Following 2018’s Camp Fire, the deadliest and most destructive wildfire in California history, 17 Franklin & Marshall students spent spring break this year helping rebuild homes in one town.
Now responding to need for 18 years, F&M’s donor-funded Catastrophic Relief Alliance, led by adviser Andy Gulati, associate librarian for the sciences, traveled to mountainous ranges in Butte County and the foothill community where the firestorm originally formed.

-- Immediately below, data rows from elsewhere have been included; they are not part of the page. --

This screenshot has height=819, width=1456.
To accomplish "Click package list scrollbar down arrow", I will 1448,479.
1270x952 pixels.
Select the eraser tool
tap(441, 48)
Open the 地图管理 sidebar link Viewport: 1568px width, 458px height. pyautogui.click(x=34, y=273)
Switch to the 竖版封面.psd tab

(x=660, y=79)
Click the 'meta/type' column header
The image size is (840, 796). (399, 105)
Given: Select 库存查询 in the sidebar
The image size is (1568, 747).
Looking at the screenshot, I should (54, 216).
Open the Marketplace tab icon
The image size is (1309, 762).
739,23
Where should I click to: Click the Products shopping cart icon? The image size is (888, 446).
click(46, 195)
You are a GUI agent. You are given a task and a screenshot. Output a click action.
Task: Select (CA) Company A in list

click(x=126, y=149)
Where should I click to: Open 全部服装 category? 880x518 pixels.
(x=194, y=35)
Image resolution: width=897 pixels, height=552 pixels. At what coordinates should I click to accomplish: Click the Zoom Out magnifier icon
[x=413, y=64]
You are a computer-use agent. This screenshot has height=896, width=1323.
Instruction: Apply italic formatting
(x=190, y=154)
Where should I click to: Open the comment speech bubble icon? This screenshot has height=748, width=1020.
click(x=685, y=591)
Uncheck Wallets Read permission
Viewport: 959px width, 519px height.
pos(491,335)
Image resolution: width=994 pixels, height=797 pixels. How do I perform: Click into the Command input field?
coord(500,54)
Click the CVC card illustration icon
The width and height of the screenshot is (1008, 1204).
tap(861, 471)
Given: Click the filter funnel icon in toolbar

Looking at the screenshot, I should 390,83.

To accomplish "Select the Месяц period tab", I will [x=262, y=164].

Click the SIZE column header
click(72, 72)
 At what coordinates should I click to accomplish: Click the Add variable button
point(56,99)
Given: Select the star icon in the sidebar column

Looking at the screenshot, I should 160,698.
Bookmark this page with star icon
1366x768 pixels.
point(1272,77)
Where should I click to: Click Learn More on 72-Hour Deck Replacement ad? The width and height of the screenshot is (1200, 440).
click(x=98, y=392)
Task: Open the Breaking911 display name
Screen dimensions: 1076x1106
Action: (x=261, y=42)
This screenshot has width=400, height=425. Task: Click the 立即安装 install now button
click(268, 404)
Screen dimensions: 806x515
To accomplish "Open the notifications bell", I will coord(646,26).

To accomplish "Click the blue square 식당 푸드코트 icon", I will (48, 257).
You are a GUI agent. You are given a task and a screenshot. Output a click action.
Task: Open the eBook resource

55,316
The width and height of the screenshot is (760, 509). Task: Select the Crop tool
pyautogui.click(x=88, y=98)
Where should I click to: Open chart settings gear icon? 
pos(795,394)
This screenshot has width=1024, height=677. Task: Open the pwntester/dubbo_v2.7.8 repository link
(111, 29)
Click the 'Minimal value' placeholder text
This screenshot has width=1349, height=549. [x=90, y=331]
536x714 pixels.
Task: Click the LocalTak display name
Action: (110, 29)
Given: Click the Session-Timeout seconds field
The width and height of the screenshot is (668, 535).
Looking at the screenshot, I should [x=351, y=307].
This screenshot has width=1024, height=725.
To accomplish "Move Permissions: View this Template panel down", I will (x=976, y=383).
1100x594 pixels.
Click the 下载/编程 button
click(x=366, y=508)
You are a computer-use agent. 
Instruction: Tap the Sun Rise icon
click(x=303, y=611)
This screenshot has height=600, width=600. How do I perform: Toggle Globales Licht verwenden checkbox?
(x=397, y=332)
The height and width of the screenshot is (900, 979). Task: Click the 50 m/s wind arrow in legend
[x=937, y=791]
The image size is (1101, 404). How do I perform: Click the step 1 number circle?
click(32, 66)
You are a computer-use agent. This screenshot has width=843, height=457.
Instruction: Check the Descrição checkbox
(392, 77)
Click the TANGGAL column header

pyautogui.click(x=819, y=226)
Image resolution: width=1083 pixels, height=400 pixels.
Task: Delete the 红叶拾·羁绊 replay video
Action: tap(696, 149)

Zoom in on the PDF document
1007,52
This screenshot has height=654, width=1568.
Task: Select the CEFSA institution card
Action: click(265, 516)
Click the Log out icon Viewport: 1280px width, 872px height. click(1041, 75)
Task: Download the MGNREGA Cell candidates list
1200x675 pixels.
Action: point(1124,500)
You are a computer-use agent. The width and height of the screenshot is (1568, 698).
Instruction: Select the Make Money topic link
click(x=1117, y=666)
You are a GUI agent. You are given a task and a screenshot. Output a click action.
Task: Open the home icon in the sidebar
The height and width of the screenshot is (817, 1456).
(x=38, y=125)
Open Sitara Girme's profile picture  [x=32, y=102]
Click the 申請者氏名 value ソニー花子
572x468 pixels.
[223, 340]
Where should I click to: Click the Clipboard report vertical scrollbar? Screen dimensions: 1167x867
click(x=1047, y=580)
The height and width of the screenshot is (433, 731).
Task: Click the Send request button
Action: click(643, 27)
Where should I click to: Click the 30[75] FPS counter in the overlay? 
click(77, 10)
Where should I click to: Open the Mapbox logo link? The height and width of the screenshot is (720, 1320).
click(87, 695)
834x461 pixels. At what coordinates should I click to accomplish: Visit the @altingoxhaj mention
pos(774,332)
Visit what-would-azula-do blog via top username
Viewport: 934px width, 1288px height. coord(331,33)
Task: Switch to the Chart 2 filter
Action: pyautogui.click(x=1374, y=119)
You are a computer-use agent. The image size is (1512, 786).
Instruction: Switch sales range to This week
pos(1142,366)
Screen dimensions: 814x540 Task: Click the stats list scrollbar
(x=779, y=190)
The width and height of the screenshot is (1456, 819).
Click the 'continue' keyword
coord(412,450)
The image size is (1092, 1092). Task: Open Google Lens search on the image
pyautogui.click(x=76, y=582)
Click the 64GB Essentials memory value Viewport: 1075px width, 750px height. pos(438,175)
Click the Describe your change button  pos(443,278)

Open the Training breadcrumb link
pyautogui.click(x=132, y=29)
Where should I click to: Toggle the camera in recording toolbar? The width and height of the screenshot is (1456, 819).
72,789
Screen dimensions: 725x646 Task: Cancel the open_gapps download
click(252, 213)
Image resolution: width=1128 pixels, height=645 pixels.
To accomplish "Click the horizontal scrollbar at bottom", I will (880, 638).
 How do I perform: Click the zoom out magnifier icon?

“This was the first CRA travel trip in three years, since our January 2020 trip to Houston, just before the pandemic shut everything down,” Gulati said.
Paradise, one of two towns the fire almost completely destroyed, welcomed the students. It was CRA’s first trip to the West Coast, and first time working with Mennonite Disaster Service of Lititz.
"I think it was the people in it who made the experience unforgettable,” Kathleen Nguyen says.
Nguyen, a first-year student from Ho Chi Minh City in Vietnam, says, “The homeowners whose homes we aided in renovating were wonderfully gracious [and] the site coordinators from Mennonite Disaster Services truly inspired us with their unwavering kindness.”
Gulati hopes MDS and CRA “will again work together in the future.”
CRA mounted a strong response team with five first-years and 10 sophomores, which Gulati says “bodes well for a strong future.”
Five mentors from the greater F&M community accompanied the students.
“Our group of F&M students and mentors became our own tight-knit family,” Nguyen says. “Always full of wisdom, humor and support for one another."